The left in New Zealand has had little to say about this debate, but where it have made pronouncements this has often taken the usual unthinking line of supporting any Maori struggle, regardless of its merits. Peace groups, far-left organisations, and parties like the Greens have come out against government moves to nationalise the foreshore and seabed.
Interestingly, the ACT party also backs the right of Maori to fight for beach ownership in court, saying government proposals amount to ‘property seizure’. ACT has actually been quite sympathetic to Maori claims on the foreshore in so far as they enmesh Maori in claims on the basis of essentially private property rights. ACT sometimes plays for the redneck rural vote, but their urban liberal upper and middle class white vote is also quite happy with the type of Maori claims that help draw some Maori into business and private property thinking. Likewise the Business Roundtable also supports Maori making foreshore claims, arguing that property rights need to be protected and also that Maori should receive just and fair compensation if their property rights are exhausted by the state.
It has to be asked whether the bulk of Maori would actually be any better off with iwi ownership of the foreshore. After all, the call for iwi ownership of the foreshore is not a call for resources to be given to Maori in state houses in Porirua and Wainoni. In fact it is a further corporatisation of land, which is what has happened with Ngai Tahu land ownership in the South Island. Today’s iwi are more like capitalist business enterprises than they are like the iwi of classical Maori society before capitalism. Ngai Tahu, for instance, is the biggest corporate land-owner in the South Island with hundreds of millions of dollars of assets, a chunk of which is milked off by its executives and consultants.
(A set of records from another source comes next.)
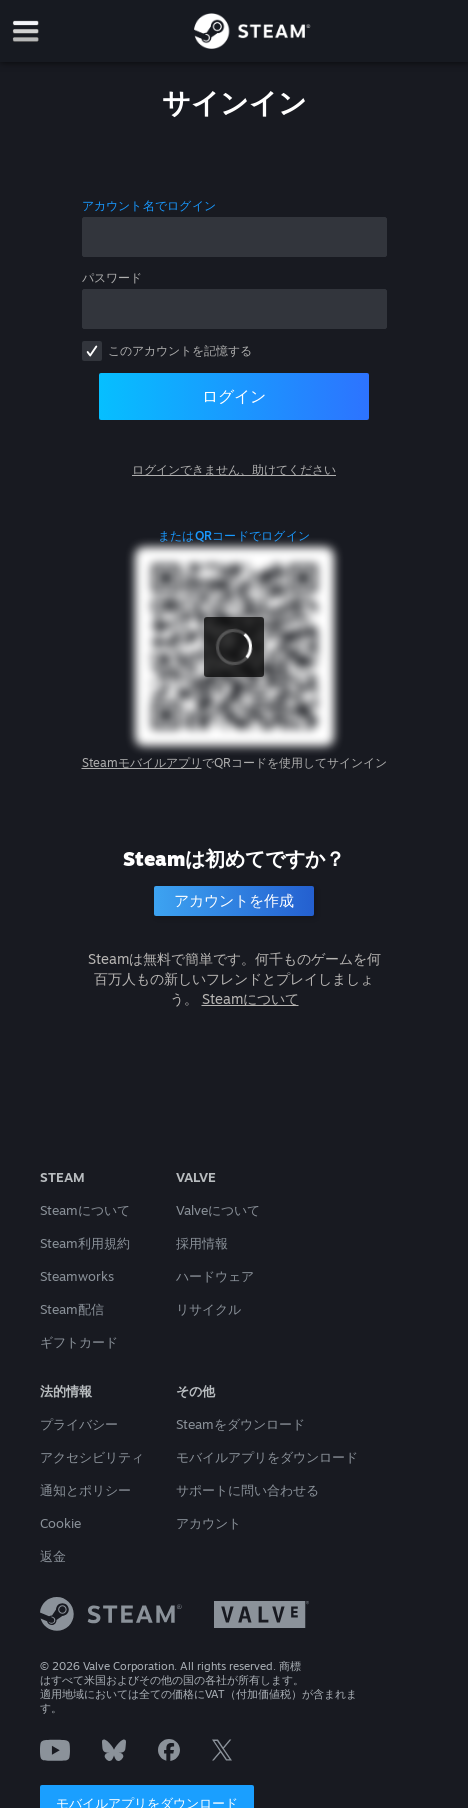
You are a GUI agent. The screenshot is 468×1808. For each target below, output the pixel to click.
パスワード (112, 277)
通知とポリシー (85, 1490)
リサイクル (208, 1309)
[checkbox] (92, 351)
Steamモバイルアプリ (142, 762)
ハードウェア (215, 1276)
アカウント (208, 1523)
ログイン (234, 396)
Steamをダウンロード (240, 1424)
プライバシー (79, 1424)
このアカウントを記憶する (180, 350)
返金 (53, 1556)
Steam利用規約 (85, 1243)
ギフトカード (79, 1342)
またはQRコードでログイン (234, 535)
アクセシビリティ (92, 1457)
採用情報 (202, 1243)
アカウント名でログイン (149, 205)
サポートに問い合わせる (247, 1490)
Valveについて (218, 1210)
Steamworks (77, 1276)
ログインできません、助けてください (234, 469)
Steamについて (250, 998)
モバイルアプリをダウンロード (267, 1457)
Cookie (60, 1523)
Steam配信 (72, 1309)
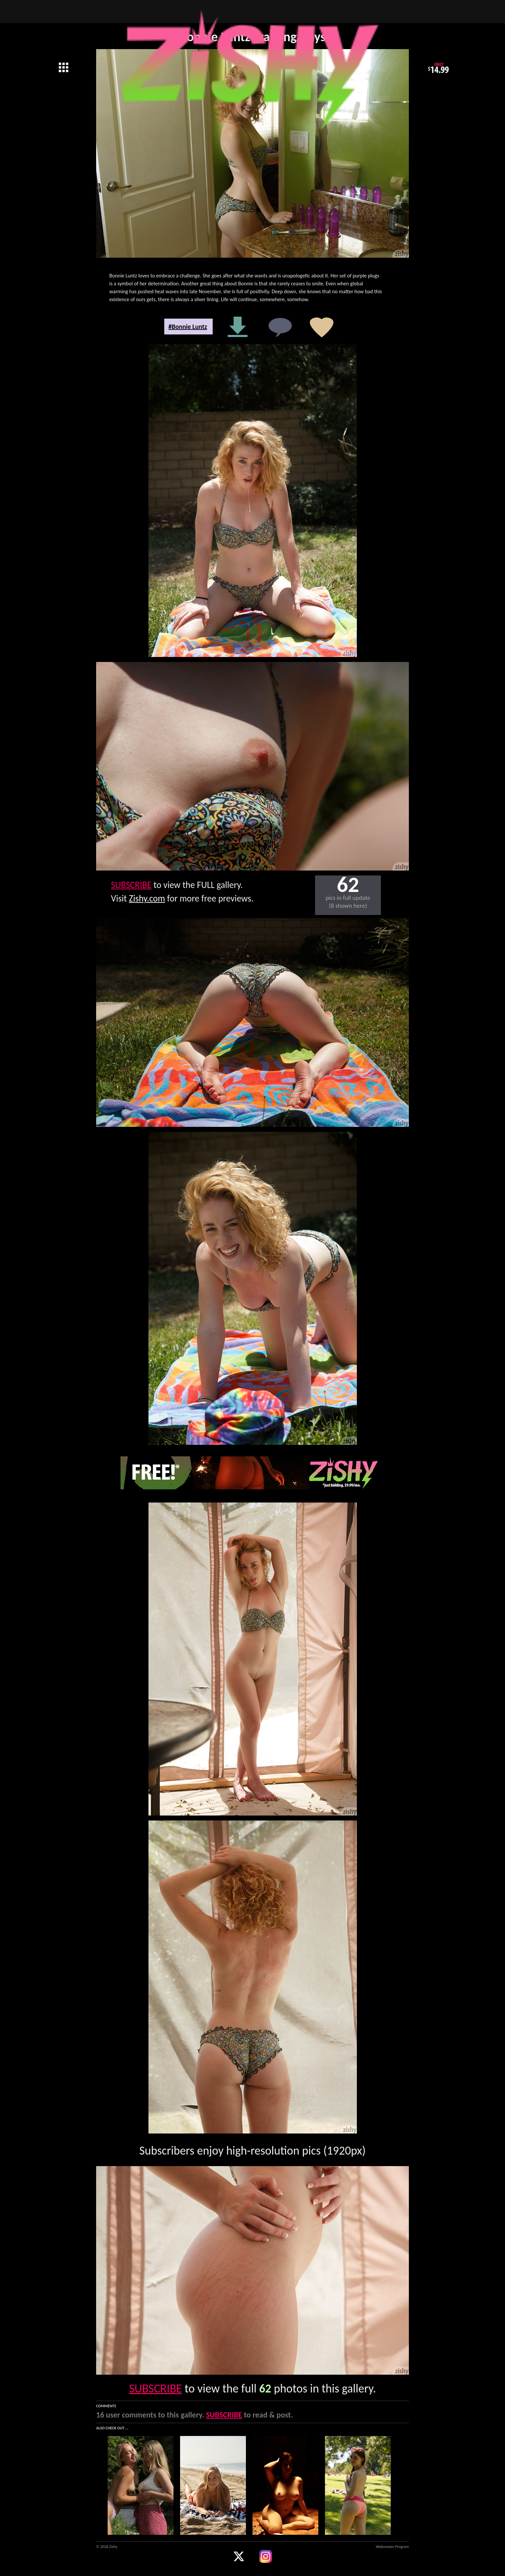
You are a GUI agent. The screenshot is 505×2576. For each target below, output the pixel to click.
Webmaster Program (392, 2546)
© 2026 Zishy (106, 2546)
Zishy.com (147, 898)
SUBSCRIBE (131, 884)
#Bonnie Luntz (187, 326)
Meanwhile, the average Maori income in the South island is about $14,000 per year, and the statistics for Maori continue to worsen (as do those for working class pakeha). There therefore seems no progressive reason why this multi-million dollar outfit should get the foreshore as well to add to their property portfolio.
Nationalisation, by contrast, could ensure that no private interests - domestic or foreign, pakeha or Maori – can section it off as their own property. Within this, it would be quite possible to protect Maori customary access for food-gathering etc. In fact the most practical way to ensure customary access for Maori is to make sure such resources stay out of private hands, including that of any iwi which might commercialise such property. The foreshore should be common land, which means national ownership, with full rights of access to everyone.
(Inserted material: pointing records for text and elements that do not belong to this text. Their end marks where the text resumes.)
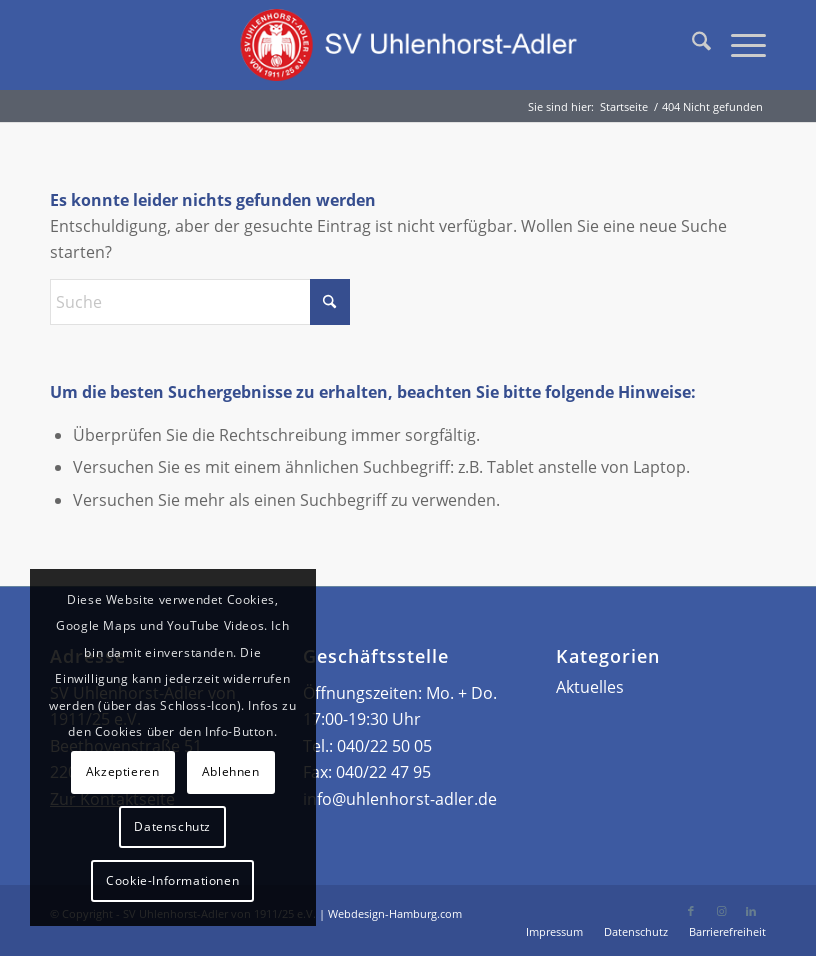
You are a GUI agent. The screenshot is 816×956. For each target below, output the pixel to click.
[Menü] (738, 45)
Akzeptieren (123, 771)
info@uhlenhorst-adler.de (400, 799)
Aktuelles (590, 687)
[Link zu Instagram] (721, 911)
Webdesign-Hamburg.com (395, 913)
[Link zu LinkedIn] (751, 911)
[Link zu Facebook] (691, 911)
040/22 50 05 (384, 746)
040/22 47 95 (383, 772)
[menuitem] (691, 45)
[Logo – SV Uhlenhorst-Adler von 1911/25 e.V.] (408, 45)
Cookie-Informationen (172, 880)
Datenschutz (172, 826)
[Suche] (691, 45)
What has been evident in this debate is Labour’s cynicism. They encouraged people to think there was a chance of iwi ownership of the foreshore, then snatched it away, after a ‘consultation process’, which was actually a sham as Labour was never going to hand the foreshore over anyway. This kind of cynical manoeuvring actually helps deepen racialised divisions.
In supporting nationalisation, the left also needs to highlight the hypocrisy of the National Party, with its ‘one standard of citizenship for all’. Such slogans might be a good idea, but the parties of the right have no intention of implementing such standards. To highlight this, we should call for any nationalisation of the foreshore to extend to individual private (pakeha) owned parts of the foreshore and beaches – which is a move that National and the other parties of the right would never support. Furthermore, the left also needs to challenge the right of property owners to block access to all beaches and waterways. A recent land access report showed that at least 30 percent of land adjoining water is in private ownership. The Queen’s chain is therefore a myth, and in fact during the mid-1990s the last National Government attempted to erode the Queen’s chain even further.
The call for land nationalisation is useful in that it raises issues of socialism, working class unity against racism and economic exploitation and also allows the left to turn their fire on big private landowners rather than on Maori. Genuine radicals should be working to improve the social statistics of Maori and organise the redistribution of resources on the basis of need, not on the basis of what an elite layer of Maori and pakeha want for themselves.